# Lab 4.3 - Chatbot to detect emotions

Copyright, Vrije Universiteit Amsterdam, Faculty of Humanities, CLTL

In this notebook, we will create a Telegram chatbot that will detect the emotion in a message, and respond appropriately according to a set of keywords in the same message.

**Main goal of this notebook**: The most important goal of this notebook is to have a Telegram chatbot that can detect emotion, and detect keywords in the received messages.

**At the end of this notebook, you will**:

* **Integrate knowledge you have learned in the previous labs such as**:
  * **Load a pre-trained emotion classifier**
  * **Measure semantic similarity between a set of words**
  * **Use a predefined question - answering dataset**

## Creating an empathic semantic chatbot

Our plan is the following. You learned how to build a emotion classifier in Lab3. You also learned how to load a word embedding model and get the words that are most similar to a word. Having these skills, it should not be so difficult to:

1) send each message to the emotion classifier and to get the emotion
2) match each token or the most similar words from a token against a set of keywords and to find a match

This would be the basic design for a chatbot that given the emotion and keywords associated with a message gives a certain response.

In [1]:
import nltk
import random
import pickle
from pprint import PrettyPrinter
from collections import defaultdict
from gensim.models import KeyedVectors

from utils import read_token, read_qa, BotHandler

### Loading pretrained models

First, we will load the pre-trained models we have: an emotion classifier we built and the word embedding model that was used to build it or that we want to use to match the keywords.

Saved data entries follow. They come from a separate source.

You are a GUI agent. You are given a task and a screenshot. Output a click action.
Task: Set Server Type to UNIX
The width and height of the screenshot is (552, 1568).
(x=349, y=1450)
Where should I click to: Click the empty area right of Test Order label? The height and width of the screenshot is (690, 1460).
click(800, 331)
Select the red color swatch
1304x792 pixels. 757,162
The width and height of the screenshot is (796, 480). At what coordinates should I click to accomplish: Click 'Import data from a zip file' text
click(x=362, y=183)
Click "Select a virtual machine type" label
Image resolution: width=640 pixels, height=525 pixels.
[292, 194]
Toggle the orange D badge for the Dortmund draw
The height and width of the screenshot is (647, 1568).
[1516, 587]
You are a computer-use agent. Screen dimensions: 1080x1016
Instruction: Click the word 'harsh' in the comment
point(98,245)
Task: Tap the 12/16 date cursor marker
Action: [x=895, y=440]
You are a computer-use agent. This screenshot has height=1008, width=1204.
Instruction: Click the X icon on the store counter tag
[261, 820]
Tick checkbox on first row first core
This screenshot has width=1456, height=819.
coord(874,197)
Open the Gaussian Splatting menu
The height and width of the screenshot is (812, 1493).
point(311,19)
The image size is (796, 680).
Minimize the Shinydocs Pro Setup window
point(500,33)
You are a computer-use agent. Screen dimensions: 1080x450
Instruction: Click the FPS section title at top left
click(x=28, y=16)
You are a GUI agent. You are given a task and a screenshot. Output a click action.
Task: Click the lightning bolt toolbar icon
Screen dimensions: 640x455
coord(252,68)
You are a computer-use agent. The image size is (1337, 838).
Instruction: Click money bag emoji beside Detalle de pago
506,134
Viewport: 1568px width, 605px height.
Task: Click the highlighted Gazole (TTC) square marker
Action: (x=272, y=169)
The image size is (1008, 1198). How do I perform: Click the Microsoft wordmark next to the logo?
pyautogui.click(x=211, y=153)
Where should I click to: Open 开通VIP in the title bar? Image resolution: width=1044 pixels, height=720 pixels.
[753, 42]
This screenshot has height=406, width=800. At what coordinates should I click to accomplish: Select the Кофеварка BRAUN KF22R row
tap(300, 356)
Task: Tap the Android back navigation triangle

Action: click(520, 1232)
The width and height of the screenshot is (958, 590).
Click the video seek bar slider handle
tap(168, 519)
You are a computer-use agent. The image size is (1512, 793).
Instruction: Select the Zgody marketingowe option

We assume you still have the emotion detection classifiers stored in the models folder of Lab3. You may need to adapt the path in the following code to match your local set up.

The next function loads a whole bunch of models that we need so that you do not need to worry about them.

In [2]:
def load_classifier():
    """ Function to load pre-trained machine learning models needed """
    filename_vectorizer = '../lab3.machine_learning/models/utterance_vec.sav'
    filename_transformer = '../lab3.machine_learning/models/utterance_transf.sav'
    filename_encoder = '../lab3.machine_learning/models/label_encoder.sav'
    filename_classifier = '../lab3.machine_learning/models/svm_linear_clf_bow.sav'

    # load the classifier and the vectorizer from disk
    loaded_classifier = pickle.load(open(filename_classifier, 'rb'))
    loaded_vectorizer = pickle.load(open(filename_vectorizer, 'rb'))
    loaded_transformer = pickle.load(open(filename_transformer, 'rb'))
    loaded_label_encoder = pickle.load(open(filename_encoder, 'rb'))
    
    preprocessing_tools = {'vectorizer': loaded_vectorizer, 
                           'transformer': loaded_transformer,
                           'label_encoder': loaded_label_encoder}

    return loaded_classifier, preprocessing_tools


In [3]:
def load_semantic_model():
    """ Function to load word embedding models needed """
    ### Adapt the path according to your local settings to point to your word embedding model
    path_to_model = '/Users/selbaez/Documents/PhD/data/word_embeddings/GoogleNews-vectors-negative300.bin'
    embedding_model = KeyedVectors.load_word2vec_format(path_to_model, binary=True)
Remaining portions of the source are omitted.